Heretic of The Seventh Circle
I suggested to James Jacobs of Paizo that this dire lack of people in the setting (Golarion) was likely due to setting cultural norms - like widespread birth control, Right to Choose, same sex or trans marriages, women in the (adventuring) work force...

...He didn't seem too impressed. :D

Cute.
 


Horwath

Legend
Property.

Most wealth is property, not dollars.

So, poverty? 100% chance.

This could turn into philosophical debate but,

Poverty comes from; available resources in any given area vs. number of people in that area. Attitude of governing bodies towards it's general populace and also ability of general population to use available resources.

Just if you give someone house and land and car/farming equipment does not mean it will work for them in the long run. Or that will be used to max of it's capacity.
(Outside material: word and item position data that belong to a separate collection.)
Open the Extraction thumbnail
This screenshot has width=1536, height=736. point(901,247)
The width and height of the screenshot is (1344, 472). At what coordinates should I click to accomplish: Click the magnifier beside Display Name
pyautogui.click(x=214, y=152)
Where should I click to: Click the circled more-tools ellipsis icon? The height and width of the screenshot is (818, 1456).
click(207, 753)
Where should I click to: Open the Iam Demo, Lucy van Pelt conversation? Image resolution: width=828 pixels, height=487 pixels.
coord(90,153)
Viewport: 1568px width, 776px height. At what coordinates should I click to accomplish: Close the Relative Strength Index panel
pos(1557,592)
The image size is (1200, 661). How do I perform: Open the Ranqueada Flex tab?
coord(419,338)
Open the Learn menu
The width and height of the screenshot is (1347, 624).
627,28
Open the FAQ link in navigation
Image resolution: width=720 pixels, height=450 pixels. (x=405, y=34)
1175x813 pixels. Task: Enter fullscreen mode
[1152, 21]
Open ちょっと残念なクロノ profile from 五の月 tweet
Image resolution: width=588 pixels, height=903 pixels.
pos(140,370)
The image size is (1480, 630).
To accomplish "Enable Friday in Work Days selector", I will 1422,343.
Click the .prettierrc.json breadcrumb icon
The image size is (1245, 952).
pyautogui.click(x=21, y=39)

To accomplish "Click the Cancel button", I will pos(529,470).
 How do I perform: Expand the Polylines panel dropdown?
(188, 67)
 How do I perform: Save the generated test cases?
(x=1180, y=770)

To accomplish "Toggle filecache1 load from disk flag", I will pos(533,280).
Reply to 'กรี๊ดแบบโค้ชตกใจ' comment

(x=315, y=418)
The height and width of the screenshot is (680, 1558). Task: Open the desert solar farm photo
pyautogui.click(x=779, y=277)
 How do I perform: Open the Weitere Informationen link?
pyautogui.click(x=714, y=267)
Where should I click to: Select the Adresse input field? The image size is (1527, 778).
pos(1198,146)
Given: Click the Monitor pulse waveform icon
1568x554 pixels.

Removing poverty starts with education and self-control, not with money being thrown your way.
 

Tony Vargas

Legend
This could turn into philosophical debate but,

Poverty comes from; available resources in any given area vs. number of people in that area. Attitude of governing bodies towards it's general populace and also ability of general population to use available resources.

In a D&D world, the bolded, above, could include: Kings, Emperors, Vassals thereof, Tyrants, humanoid chieftains, Theocracies, Magocracies, Mad Liches*, Demi-gods, Diabolic powers, and, well, Dragons if they really felt like it. I'm guessing the average attitude of governing bodies is not one disinclined to accept rampant poverty among the general populace.